Chemin de fer près de Pacy sur Eure

Chemin de fer

Au siècle dernier, de Rouen à Orléans, la voie unique de chemin de fer empruntait sur toute sa longueur la vallée de l’Eure. Après avoir vu se succéder des convois de voyageurs et de marchandises tirés par des locomotives à vapeur telle

la 231 Pacific, un petit tronçon de voie allant de La Croix St Leufroy à Pacy/Eure puis Hécourt a été remis en état par l’association du Chemin de Fer de la Vallée d’Eure. Un autorail Renault, identique à celui qui y circulait en 1950 a repris du service pour le plaisir des nostalgiques.

Attention au départ …

Depuis l’ancienne gare de Pacy/Eure le train vous conduira, par un aller – retour, à Cocherel pour une découverte pédestre des moulins, de l’église et du tombeau d’Aristide Briand.

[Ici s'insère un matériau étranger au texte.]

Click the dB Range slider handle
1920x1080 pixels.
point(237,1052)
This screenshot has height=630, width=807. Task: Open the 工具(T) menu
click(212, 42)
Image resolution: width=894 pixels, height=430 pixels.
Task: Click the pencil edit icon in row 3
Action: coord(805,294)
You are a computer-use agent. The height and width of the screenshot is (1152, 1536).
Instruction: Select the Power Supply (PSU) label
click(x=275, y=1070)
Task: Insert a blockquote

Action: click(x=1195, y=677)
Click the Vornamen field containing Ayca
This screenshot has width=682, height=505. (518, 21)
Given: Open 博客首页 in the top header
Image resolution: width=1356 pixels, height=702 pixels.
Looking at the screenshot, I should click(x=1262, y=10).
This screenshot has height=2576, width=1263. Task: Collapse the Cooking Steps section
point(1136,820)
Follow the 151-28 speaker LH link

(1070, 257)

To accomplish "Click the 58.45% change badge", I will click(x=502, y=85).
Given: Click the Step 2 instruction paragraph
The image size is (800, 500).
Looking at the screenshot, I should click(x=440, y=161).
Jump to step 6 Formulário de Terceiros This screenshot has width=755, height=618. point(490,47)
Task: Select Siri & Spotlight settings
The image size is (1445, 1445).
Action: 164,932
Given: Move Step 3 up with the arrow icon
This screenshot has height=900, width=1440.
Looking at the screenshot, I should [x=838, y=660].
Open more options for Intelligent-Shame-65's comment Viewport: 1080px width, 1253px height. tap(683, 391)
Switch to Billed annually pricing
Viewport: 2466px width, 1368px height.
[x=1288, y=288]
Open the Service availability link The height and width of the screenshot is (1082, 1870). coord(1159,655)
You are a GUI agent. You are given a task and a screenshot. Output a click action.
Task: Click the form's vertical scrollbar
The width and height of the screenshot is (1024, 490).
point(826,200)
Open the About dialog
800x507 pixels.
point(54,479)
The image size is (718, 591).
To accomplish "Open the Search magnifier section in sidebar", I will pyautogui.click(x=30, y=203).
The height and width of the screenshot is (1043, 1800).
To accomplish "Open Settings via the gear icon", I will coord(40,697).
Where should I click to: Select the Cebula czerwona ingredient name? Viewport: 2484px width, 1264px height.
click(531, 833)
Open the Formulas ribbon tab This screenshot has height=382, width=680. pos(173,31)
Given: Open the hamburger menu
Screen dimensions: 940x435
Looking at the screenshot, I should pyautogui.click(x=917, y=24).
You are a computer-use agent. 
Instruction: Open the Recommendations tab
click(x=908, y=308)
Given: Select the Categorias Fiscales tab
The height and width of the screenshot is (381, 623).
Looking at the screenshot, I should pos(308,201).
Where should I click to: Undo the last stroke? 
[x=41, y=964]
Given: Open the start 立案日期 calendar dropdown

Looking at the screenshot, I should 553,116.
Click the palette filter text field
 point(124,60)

Consulter les horaires des départs

Gare de Menilles
Musé du train Menilles

L’histoire

En 1791, un ingénieur parisien du Roi nommé Clavaux tentait de faire approuver la construction d’un canal du Loir à l’Eure, distant entre Courville/Eure et Illiers/Loir de 17 km. Le projet devait permettre de réduire considérablement la distance navigable entre Orléans et Rouen puis de rendre à l’Eure, au débit parfois insuffisant, sa navigabilité par un apport d’eau du Loir abondant. Par peur que le flot rapide du Loir ne provoque des crues de l’Eure, les commissaires désignés par les communes concernées rejetèrent le projet.

La réalisation très attendue d’une ligne de chemin de fer entre Dreux et Louviers est présentée en 1867. Alors que les terres nécessaires à la construction de la voie sont expropriées, une pétition signée en 1870 par 105 artisans commerçants agriculteurs et vignerons menillons, déposée auprès du Duc d’Albuféra président du conseil d’administration du chemin de fer de la vallée d’Eure, demande la construction d’une gare de marchandises à Menilles. Afin d’appuyer la demande, des estimations de trafic de marchandises passant par la gare de Menilles, pour être exportées vers Paris et Rouen, font état d’un acheminement plus de 400 t par an : soit 80 t de veaux et porcs, 1 t de produits laitiers, 40 t de lait, 200 t de céréales, 53 t de laine, vins et pommes à cidre, 30 t de paille et fourrage, 10 t de fruits.

La construction de la gare de Menilles est commencée en 1891. Elle comprend un bâtiment pour l’accueil des voyageurs et le logement du chef de gare, un hall sur quai pour le chargement et le déchargement des marchandises, des voies de garage, une grue de manutention ainsi qu’une bascule pour le pesage des wagons. Trois passages à niveaux et leurs traditionnelles maisonnettes de briques sont construits. Leurs habitants sont des employés du chemin fer occupés à entretenir la voie ainsi que leurs épouses chargées de déplacer les barrières pivotantes en bois aux passages des trains.

Pendant la seconde guerre mondiale, la ligne est utilisée par les troupes allemandes. Aux trains tractés par les locomotives à vapeur des années 1920 avec leur haute cheminée, sont accrochés des wagons plats portant mitrailleuses et trois soldats pour protéger les convois d’éventuelles attaques aériennes.

Pendant plusieurs décennies, jusqu’à la généralisation des transports routiers, le chemin de fer est un moyen de communication indispensable pour la vie économique locale. Les derniers trains de voyageurs circulent en 1950, quant au trafic de marchandises il cesse en 1989.

Trafics en gare de Menilles un jour de 1935 …

Aujourd’hui comme tous les autres jours, M. Baptiste, seul employé à la gare de Menilles remplit ses fonctions de chef de gare auxquelles s’adjoint la vente des billets aux voyageurs, l’enregistrement des marchandises au départ et la réception de celles à l’arrivée. Le premier trafic du matin, est l’autorail de 8h en provenance de Dreux allant vers Louviers. Les trains, tous omnibus, s’arrêtent dans toutes les gares. La voie unique imposant les croisements à Cocherel, le passage d’autorail dans l’autre sens est pour bientôt. Puis ce sera vers 10h l’arrêt d’un train de voyageurs circulant vers Rouen. A 11h, arrêt d’un train de marchandises à destination de Louviers puis retour vers Dreux avec nouvel arrêt à Menilles vers 15h. En fin d’après-midi, vers 17h, retour du train de voyageurs du matin, puis vers 20h, nouveau croisement d’autorail.